Burnett also pointed to crowdfunding and local investing as a source for entrepreneurs in urban areas. Many capital investors or government efforts look to neighborhoods that are already considered up-and-coming rather than someone who may be the first to try something in their neighborhood.
“They’re going to invest where they see quick returns on investments, which is often in downtowns,” she said. “We forget sometimes the power of 20 bucks. That’s not going to revitalize a neighborhood, but a lot of it is equity or something that says ‘This neighborhood is important.’ ”
Both she and Mallach also noted the alignment of public resources toward education and community services. Mallach said that since they were built, the three current sports venues in Cleveland – Progressive Field, FirstEnergy Stadium and Quicken Loans Arena – have cost the city, Cuyahoga County and the state more than $800 million in construction, maintenance and upgrades.
“If you can spend $800 million on arenas, it’s not about money. It’s about will,” he said. “It’s about focusing on an agenda and getting whoever has the power to implement that agenda, whether politicians, corporate leaders or the heads of anchor institutions, to agree to focus the same energy on changing the ground rules for what happens in neighborhoods, job training and education.”
Added Burnett: “We continue to tell people in social and community service programs that there’s no money for them. We need to invest in programs. We have to think about a redistribution of things that have real impacts on real people.”

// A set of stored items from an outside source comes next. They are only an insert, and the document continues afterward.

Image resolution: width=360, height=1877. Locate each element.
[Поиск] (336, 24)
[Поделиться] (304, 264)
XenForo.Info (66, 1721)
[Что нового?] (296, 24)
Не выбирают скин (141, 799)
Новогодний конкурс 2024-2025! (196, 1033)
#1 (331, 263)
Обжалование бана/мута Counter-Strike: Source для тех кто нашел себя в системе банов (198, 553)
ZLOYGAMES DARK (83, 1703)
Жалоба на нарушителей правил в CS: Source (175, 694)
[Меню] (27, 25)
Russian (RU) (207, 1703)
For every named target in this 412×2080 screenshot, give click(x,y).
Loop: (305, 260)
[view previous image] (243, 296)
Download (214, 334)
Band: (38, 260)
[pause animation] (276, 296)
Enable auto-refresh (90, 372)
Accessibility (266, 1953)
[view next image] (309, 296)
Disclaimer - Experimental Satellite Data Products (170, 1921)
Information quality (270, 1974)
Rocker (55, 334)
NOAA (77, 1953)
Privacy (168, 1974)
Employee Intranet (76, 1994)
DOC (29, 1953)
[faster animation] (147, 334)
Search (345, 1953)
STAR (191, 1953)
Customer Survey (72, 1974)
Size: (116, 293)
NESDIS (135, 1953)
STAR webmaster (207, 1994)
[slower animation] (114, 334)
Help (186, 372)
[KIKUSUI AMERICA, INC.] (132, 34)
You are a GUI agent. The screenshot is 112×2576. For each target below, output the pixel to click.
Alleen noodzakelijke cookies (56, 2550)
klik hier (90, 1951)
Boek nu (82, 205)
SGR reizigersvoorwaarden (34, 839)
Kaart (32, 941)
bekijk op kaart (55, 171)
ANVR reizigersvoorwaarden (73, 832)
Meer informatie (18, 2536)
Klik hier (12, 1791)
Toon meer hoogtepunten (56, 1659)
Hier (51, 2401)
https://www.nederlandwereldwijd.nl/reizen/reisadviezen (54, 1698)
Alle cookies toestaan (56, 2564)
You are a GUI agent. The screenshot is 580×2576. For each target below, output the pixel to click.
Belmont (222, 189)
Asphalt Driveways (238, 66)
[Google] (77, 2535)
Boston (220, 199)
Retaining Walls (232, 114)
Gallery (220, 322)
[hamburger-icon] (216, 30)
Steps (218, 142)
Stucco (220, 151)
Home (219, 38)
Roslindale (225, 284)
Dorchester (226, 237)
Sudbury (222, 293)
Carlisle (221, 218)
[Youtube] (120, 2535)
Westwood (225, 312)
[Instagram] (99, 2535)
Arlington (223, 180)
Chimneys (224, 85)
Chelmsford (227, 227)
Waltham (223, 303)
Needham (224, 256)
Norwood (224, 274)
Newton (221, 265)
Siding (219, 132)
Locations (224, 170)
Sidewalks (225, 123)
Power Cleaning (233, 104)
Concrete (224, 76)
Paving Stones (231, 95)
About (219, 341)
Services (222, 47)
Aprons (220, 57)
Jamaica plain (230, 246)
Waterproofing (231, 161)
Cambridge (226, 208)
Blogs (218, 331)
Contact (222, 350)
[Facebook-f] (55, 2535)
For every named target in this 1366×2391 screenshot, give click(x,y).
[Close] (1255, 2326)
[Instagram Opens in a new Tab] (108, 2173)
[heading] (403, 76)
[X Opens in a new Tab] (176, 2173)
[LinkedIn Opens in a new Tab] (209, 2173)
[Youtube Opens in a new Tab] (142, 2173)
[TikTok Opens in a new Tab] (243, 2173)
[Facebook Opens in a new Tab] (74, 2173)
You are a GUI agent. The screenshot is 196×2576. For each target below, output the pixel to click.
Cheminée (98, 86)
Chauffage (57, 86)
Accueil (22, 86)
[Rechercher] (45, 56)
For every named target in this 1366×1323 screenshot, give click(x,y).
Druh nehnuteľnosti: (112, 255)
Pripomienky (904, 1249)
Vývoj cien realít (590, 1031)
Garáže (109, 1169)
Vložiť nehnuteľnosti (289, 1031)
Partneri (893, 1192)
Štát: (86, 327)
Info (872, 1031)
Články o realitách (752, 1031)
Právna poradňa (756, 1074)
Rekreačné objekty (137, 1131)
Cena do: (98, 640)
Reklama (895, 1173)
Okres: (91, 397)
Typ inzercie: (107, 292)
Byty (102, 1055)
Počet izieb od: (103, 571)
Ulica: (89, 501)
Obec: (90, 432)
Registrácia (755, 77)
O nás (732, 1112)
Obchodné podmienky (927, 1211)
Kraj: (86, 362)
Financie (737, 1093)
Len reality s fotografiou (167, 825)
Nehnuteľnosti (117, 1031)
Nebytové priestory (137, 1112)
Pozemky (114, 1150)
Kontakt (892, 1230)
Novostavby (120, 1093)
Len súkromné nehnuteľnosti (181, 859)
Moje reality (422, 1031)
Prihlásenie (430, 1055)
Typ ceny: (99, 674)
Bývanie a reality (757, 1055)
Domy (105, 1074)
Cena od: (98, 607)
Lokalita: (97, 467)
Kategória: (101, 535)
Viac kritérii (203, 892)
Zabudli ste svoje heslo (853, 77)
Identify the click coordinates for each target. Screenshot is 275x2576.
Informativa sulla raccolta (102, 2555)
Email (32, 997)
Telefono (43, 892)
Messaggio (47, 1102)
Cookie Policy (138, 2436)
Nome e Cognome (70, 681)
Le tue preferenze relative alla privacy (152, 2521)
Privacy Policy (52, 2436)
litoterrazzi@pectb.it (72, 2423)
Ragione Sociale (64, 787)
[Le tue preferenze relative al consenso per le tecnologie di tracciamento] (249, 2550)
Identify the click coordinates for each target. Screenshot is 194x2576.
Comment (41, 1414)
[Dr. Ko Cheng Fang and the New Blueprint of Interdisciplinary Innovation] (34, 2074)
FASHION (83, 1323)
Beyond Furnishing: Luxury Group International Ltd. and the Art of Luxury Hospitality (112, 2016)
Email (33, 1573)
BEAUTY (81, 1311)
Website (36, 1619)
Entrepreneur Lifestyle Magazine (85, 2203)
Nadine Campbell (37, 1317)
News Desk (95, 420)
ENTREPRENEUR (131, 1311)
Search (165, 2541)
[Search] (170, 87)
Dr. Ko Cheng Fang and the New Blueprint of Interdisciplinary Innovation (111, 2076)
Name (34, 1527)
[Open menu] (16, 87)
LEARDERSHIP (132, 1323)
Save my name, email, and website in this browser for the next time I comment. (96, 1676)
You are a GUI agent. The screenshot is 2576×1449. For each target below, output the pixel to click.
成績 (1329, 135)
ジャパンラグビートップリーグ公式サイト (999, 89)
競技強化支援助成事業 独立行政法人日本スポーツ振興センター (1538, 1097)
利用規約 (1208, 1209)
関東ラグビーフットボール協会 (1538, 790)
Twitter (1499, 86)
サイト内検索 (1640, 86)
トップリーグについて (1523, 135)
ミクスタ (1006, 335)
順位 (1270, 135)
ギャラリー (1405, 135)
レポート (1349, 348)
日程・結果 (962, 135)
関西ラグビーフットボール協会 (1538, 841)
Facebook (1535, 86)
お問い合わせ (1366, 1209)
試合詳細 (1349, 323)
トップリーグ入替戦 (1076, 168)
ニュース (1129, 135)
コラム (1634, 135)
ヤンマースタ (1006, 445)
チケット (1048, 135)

While efforts such as the opening of the DoubleTree by Hilton hotel in downtown and the growth of Youngstown State boost the city overall, there’s still work to be done in the poorer parts of the city that haven’t seen the same dividends. Mallach pointed to three areas that matter most to people in such areas: good housing, stable jobs and access to good education for children.
“It’s a long, hard slog city by city, town by town, region by region,” he said. “Without strong leadership, this can’t happen. We all have power but that’s, most of the time, latent. It has to be activated so you can get leadership that’s responsive, capable and committed to change.”
Pictured: Author Alan Mallach, Neighborhood Allies President Presley Gillespie and Third Space Action Lab co-founder Evelyn Burnett were panelists for the City Club’s discussion on revitalization. Ian Beniston, executive director of YNDC, moderated.